Read restart and serialization errors are not internally handled in read committed isolation in the following circumstances:
- the query's response size exceeds the YB-TServer ysql_output_buffer_size flag, which has a default value of 256KB (see #11572).
- multiple semicolon-separated statements in a single query string are sent via the simple query protocol (see #21833).
- for statements other than the first one in a batch sent by the driver (except for #21607 currently).
Non-transactional side-effects can occur more than once when a conflict or read restart occurs in functions or procedures in read committed isolation. This is because in read committed isolation, the retry logic in the database will undo all work done as part of that statement and re-attempt the whole client-issued statement. (See #12958)

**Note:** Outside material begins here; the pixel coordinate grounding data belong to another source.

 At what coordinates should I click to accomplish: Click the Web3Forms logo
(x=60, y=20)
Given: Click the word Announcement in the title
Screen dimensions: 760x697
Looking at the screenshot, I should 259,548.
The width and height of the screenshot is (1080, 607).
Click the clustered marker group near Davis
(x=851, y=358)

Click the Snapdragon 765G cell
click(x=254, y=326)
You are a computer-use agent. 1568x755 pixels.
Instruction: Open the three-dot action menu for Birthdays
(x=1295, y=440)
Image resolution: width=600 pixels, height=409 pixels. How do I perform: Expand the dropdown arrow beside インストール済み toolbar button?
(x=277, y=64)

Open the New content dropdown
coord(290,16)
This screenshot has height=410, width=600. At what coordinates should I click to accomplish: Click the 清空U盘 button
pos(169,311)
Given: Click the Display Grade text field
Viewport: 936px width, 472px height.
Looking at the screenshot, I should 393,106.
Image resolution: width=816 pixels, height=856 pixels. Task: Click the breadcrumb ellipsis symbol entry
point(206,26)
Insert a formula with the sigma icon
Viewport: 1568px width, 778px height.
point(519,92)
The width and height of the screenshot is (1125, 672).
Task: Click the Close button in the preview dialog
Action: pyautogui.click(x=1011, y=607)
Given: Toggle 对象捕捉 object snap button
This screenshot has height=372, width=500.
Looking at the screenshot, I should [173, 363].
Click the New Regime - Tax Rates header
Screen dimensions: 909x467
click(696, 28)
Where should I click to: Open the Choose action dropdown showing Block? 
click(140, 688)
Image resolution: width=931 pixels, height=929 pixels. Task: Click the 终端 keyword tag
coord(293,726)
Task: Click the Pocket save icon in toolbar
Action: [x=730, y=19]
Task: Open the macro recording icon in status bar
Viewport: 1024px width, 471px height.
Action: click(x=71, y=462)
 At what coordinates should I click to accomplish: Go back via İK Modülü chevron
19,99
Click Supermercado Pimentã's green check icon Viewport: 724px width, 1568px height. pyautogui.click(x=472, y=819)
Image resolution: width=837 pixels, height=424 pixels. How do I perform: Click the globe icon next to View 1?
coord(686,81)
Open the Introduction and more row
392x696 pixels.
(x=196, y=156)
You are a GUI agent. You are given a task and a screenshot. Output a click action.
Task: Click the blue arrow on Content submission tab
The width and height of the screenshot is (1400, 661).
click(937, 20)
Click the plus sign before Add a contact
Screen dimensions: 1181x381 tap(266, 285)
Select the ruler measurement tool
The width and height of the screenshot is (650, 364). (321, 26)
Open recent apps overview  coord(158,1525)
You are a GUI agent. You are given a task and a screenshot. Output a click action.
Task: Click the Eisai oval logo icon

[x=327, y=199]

Read Committed isolation has the following additional limitations when enable_wait_queues=false (see Wait-on-Conflict and Interaction with concurrency control):

You may have to manually tune the exponential backoff parameters for performance, as described in Performance tuning.
Deadlock cycles will not be automatically detected and broken quickly. Instead, the yb_max_query_layer_retries YSQL configuration parameter will ensure that statements aren't stuck in deadlocks forever.
There may be unfairness during contention due to the retry-backoff mechanism, resulting in high P99 latencies.

Considerations

This isolation level allows both phantom and non-repeatable reads (as demonstrated in SELECT behavior without explicit locking).

Adding this new isolation level does not affect the performance of existing isolation levels.

Performance tuning

If a statement in the Read Committed isolation level faces a conflict, it is retried. If using Fail-on-Conflict concurrency control mode, the retries are done with exponential backoff until the statement times out or the yb_max_query_layer_retries are exhausted, whichever happens first. The following parameters control the backoff:

retry_max_backoff is the maximum backoff in milliseconds between retries.
retry_min_backoff is the minimum backoff in milliseconds between retries.
retry_backoff_multiplier is the multiplier used to calculate the next retry backoff.

You can set these parameters on a per-session basis, or in the ysql_pg_conf_csv YB-TServer flag on cluster startup.

If the Wait-on-Conflict concurrency control policy is enabled, there won't be a need to manually tune these parameters for performance. Statements will restart only when all conflicting transactions have committed or rolled back, instead of retrying with an exponential backoff.